2. A certain kind of snake is resistant to the frog's venom, and therefore it is his only predator.

a certain kind (singular) it is (singular) - correct


3. The golden dart frog is poisonous, even though their appearance seems harmless.

frog is (singular) their appearance (plural) - incorrect

4. A scientist must wear gloves to protect his skin from touching the skin of the frogs.

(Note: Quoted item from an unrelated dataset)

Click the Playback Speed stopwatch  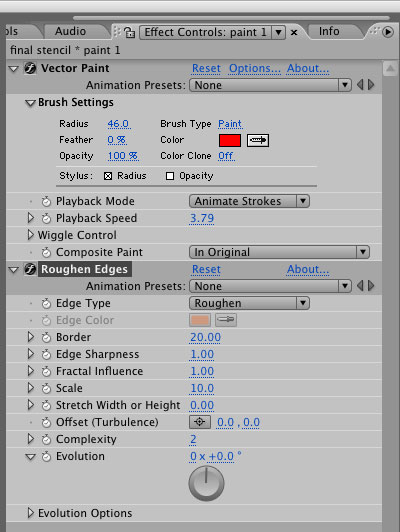(x=46, y=218)
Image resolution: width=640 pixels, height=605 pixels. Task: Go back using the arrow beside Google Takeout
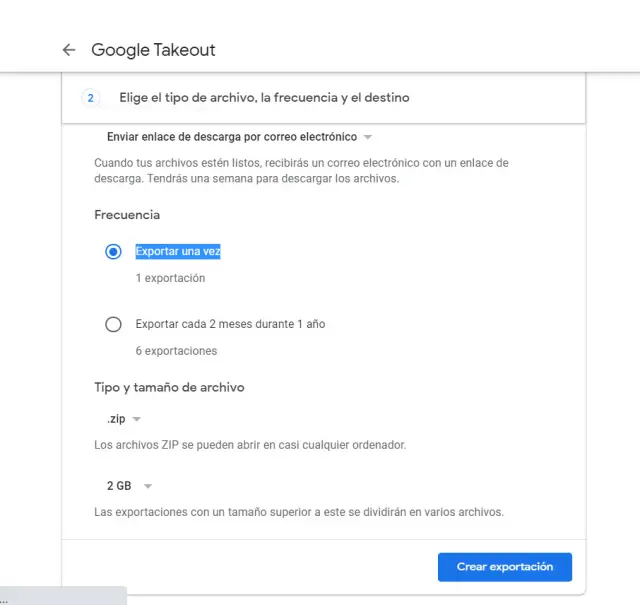tap(68, 50)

the skin (singular) the frogs (plural) - incorrect

Quote:
Two and four are implying that all of the frogs and all of the scientists are male.
I doubt that this is the point of the question. There was a convention (which many say is obsolete) that when the sex is unspecified it is assumed to be male.
McTag
 
  1  
Reply Mon 21 Apr, 2014 02:05 am
@contrex,

Quote:
There was a convention (which many say is obsolete) that when the sex is unspecified it is assumed to be male.


Or further, that male identifiers (?) are deemed to include the female.

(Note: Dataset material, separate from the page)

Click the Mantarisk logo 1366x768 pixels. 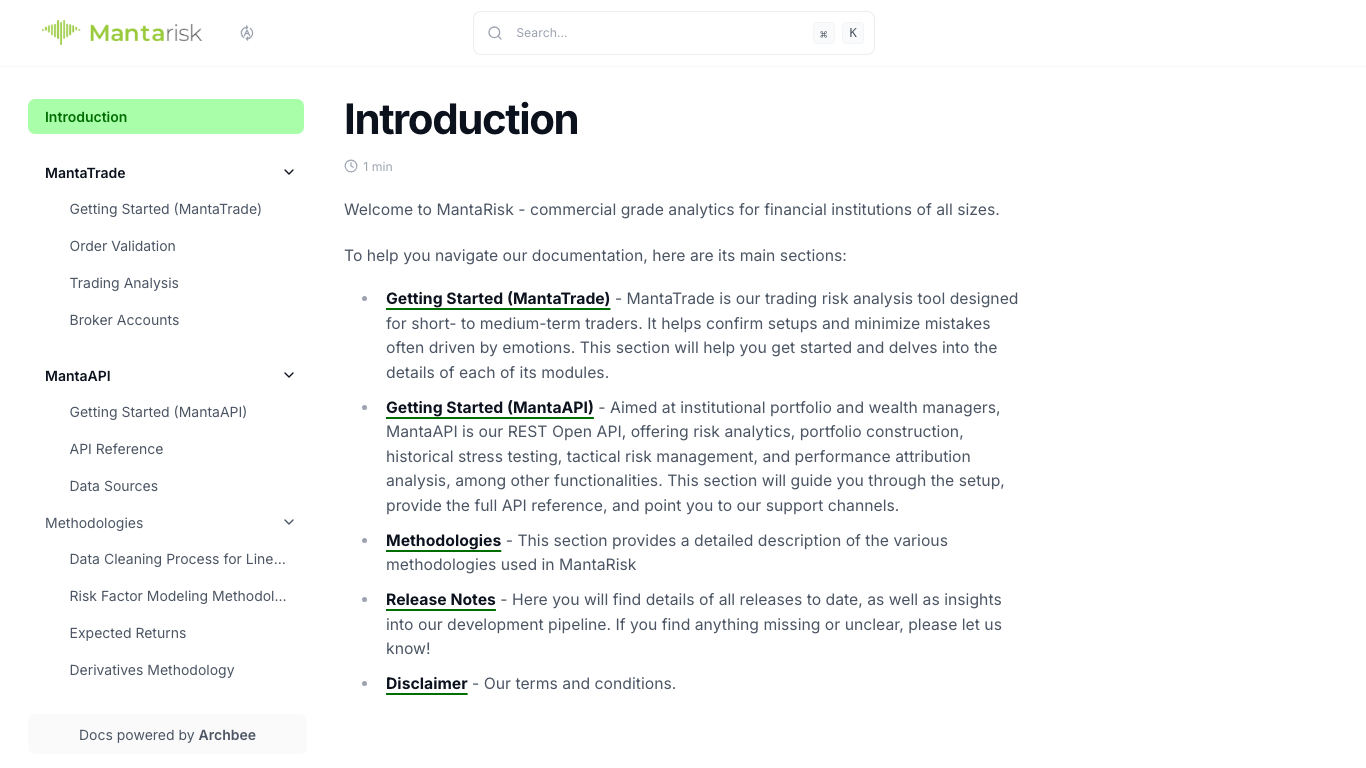(x=121, y=32)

e.g. man, mankind, he, him, his etc.
"To each his own"
contrex
 
  1  
Reply Mon 21 Apr, 2014 04:25 am
@McTag,
McTag wrote:
Or further, that male identifiers (?) are deemed to include the female.

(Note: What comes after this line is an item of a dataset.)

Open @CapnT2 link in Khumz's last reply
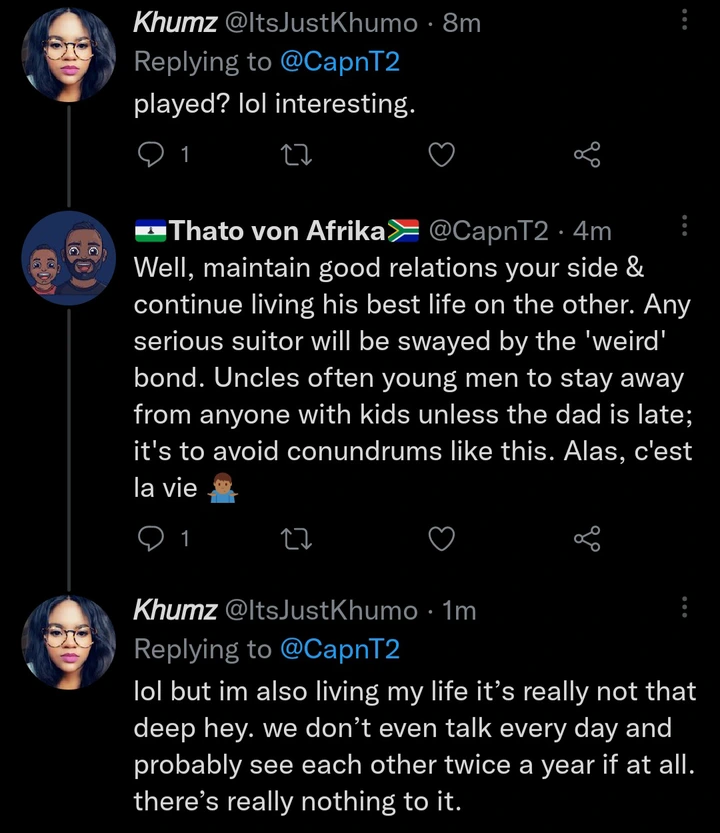This screenshot has width=720, height=833. (x=341, y=649)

Include, or embrace (cue titters). Allegedly, Winston Churchill was speaking in Parliament in the 1920s and Lady Astor criticised him for using “Man” to mean “the human race”. He responded, “Grammarians will attest that Man embraces woman, unless otherwise stated in the text.” (It isn't in any Act Of Parliament, that's an urban myth).

in English the use of "he" to refer to a person of unknown or unspecified gender was prescribed by manuals of style and school textbooks from the early 18th century until around the 1960s. It is merely a convention, and one that can be adhered to, or not, as the writer or speaker desires, e.g. by use of the singular "they", but in many other languages it's built-in, especially ones where nouns are gendered, such as the Romance languages. In French a crowd of:

1000 men:- is male (of course)
1000 women: is-female (of course)
1000 people gender unspecified: is male
999 women and 1 man: is male

It gets quite complicated in German, where you have to balance gender-neutrality and wordiness.